→ PROMPT 1:
Answer these questions from the blog post on Intelligent Design and Intelligent Government, one per line and marked (a), (b), (c):
(a) What date is given at the top of the post?
(b) What name does the post give to the dogma that order in society must be created and sustained by transcendent design?
(c) According to the post, what idea is ridiculous, as opposed to the idea that human planning is needed?
→ PROMPT 2:
Decide whether each statement agrees with the blog post on Intelligent Design and Intelligent Government. Answer yes or no for each, quote the words of the post that settle it, and mark the answers (a), (b), (c).
(a) Intelligent Design has so far received a tepid welcome.
(b) The post considers its comparison entirely fair.
(c) The post holds that interactions in society are not designed.
→ PROMPT 3: Transcribe everything in the blog post on Intelligent Design and Intelligent Government from "Sunday, July 2, 2006" down to "change their plans.".

→ QUOTED PASSAGE:
::::::::
Sunday, July 2, 2006

Intelligent Design vs Intelligent Government

People who have not bought into religious propaganda, do not think Intelligent Design has much legitimacy. Despite the best attempts from fundamentalist quarters to force Intelligent Design on the impressionable minds of our children, the dogma has so far been met with a tepid welcome, and IDers are scrambling to change their plans.

And yet, there is one equally ridiculous idea that persists in our schools, our media and our culture - the dogma that order in society cannot possibly be the result of natural interactions, but rather must be created and sustained by transcendent design. This dogma, we can call "Intelligent Government".

Granted, the comparison is not quite fair. For one thing, our interactions in society are designed, if only because they are the result of human action. This is why I used the term "transcendent". It is not the idea that human planning is needed that is ridiculous, but rather the idea that one central, coercive organization is necessary for social order.
::::::::
→ STORED DATA:
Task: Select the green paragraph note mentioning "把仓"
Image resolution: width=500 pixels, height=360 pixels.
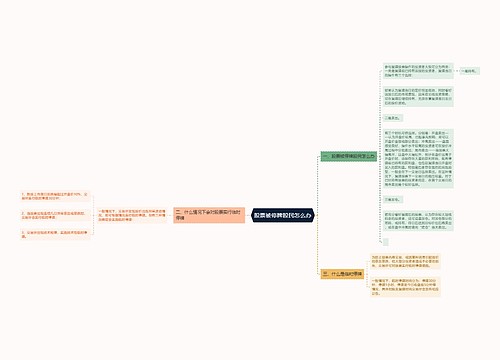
::::::::
→ FINAL ANSWER 1:
(a) Sunday, July 2, 2006
(b) "Intelligent Government"
(c) The idea that one central, coercive organization is necessary for social order.

→ FINAL ANSWER 2:
(a) Yes: "the dogma has so far been met with a tepid welcome"
(b) No: "Granted, the comparison is not quite fair."
(c) No: "our interactions in society are designed, if only because they are the result of human action."

→ FINAL ANSWER 3:
Sunday, July 2, 2006

Intelligent Design vs Intelligent Government

People who have not bought into religious propaganda, do not think Intelligent Design has much legitimacy. Despite the best attempts from fundamentalist quarters to force Intelligent Design on the impressionable minds of our children, the dogma has so far been met with a tepid welcome, and IDers are scrambling to change their plans.